Voters Demand Renewed Energy Independence

According to the results of a recent poll overseen by Rasmussen Reports and the Heartland Institute, 82 percent of voters remain concerned about escalating energy and gasoline prices, while 60 percent identify as “very concerned.” Only 14 percent of respondents indicated an absence of concern.

60 percent of likely voters are in favor of a law that would substantially increase the production of oil and gas drilling across the United States, while 47 percent of respondents indicated that they would “strongly favor” a law that promotes American energy independence.

In contrast, 30 percent of respondents indicated that they would be in opposition to legislation promoting more drilling, while 11 percent remained unsure.

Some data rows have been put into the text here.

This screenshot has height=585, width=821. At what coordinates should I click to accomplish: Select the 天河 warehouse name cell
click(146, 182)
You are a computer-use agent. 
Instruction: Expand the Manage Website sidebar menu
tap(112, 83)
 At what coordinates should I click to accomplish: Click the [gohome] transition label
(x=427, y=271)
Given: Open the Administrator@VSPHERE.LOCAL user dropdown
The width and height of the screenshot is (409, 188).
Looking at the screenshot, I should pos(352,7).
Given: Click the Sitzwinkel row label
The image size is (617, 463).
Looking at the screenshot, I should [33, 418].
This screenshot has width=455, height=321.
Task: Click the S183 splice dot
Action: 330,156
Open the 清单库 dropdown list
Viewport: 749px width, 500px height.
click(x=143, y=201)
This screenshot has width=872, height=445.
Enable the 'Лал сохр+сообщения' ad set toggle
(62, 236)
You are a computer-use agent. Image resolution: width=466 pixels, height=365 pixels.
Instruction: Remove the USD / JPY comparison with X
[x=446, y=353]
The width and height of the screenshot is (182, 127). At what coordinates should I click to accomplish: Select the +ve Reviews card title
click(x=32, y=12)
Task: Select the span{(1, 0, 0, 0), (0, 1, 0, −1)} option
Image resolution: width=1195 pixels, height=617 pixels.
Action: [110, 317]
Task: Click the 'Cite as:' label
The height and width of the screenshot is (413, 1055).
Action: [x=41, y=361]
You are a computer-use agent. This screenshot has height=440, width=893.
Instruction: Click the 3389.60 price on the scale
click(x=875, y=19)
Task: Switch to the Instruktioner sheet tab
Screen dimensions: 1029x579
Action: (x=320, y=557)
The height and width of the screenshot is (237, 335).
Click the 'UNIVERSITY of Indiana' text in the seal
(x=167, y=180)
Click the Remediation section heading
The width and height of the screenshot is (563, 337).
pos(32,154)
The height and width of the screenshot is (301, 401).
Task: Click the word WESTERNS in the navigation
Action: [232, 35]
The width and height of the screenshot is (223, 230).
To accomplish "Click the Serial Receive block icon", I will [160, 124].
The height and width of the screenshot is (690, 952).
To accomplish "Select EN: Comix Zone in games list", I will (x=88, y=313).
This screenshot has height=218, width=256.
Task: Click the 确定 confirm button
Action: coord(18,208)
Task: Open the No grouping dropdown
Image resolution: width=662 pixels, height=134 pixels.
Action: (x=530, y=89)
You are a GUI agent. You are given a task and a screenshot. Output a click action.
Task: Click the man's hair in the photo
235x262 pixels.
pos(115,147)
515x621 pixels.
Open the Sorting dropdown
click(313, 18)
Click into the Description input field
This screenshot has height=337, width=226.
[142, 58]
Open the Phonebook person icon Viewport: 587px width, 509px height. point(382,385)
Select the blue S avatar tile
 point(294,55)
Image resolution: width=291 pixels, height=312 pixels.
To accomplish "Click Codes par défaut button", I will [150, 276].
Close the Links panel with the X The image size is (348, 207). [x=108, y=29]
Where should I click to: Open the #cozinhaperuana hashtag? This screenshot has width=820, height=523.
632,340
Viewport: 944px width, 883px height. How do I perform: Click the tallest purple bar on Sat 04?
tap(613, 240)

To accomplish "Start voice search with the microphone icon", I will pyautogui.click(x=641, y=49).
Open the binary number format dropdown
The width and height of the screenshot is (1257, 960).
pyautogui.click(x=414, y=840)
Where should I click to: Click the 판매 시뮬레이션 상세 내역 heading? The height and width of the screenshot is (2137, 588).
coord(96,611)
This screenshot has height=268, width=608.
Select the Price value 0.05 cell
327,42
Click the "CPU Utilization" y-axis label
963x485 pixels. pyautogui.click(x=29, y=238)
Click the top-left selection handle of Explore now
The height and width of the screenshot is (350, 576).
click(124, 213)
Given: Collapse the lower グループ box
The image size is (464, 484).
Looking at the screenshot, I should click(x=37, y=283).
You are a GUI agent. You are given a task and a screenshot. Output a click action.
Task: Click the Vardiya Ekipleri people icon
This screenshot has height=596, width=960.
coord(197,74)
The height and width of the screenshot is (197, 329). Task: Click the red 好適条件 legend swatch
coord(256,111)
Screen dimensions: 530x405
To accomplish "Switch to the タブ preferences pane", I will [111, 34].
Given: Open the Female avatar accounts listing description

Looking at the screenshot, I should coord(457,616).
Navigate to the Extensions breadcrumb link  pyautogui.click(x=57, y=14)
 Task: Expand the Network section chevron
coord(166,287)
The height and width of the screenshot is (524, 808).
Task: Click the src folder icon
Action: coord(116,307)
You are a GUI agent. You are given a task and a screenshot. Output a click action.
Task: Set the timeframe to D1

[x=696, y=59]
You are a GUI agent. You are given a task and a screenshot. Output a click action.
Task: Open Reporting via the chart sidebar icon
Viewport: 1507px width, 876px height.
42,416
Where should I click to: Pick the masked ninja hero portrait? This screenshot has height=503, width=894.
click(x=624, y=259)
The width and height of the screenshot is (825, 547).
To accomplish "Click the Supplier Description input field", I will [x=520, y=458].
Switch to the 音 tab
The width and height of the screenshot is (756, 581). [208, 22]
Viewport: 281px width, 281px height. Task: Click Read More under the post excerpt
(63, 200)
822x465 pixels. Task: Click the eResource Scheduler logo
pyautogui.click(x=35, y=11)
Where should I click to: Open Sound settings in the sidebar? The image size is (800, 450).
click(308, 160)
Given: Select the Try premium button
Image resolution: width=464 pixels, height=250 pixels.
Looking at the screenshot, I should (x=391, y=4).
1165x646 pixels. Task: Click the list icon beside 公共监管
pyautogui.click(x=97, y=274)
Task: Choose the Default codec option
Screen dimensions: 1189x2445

Moreover, over half of the respondents agree that the president and Congress need to focus greater attention on drilling for oil and gas in domestic territories in order to alleviate pressure at the pump. However, 34 percent of respondents argue that the White House should focus on the reduction of climate change instead.

In general, men held harsher attitudes towards elected officials, with 56 percent of men believing that the president and Congress should focus more extensively on escalating U.S. energy production in order to reduce significant energy price increases. On the other hand, 48 percent of women felt similarly.

From a political standpoint, the divide is even more significant. Specifically, 74 percent of Republicans and 54 percent of unaffiliated voters believe that energy prices should comprise the central foundation of policy focus. However, 54 percent of Democrats believe that the White House should focus more extensively on the reduction of climate change, rather than relief for American families.

Younger voters demonstrated markedly more concern about climate change relative to older voters, specifically by believing climate change is highly likely to have a catastrophic effect on the planet in the next one hundred years.

A total of 1,004 likely voters in the United States took part in the survey, which took place from April 28 to May 2. The margin of error is +/- 3 percent, and the confidence level is 95 percent.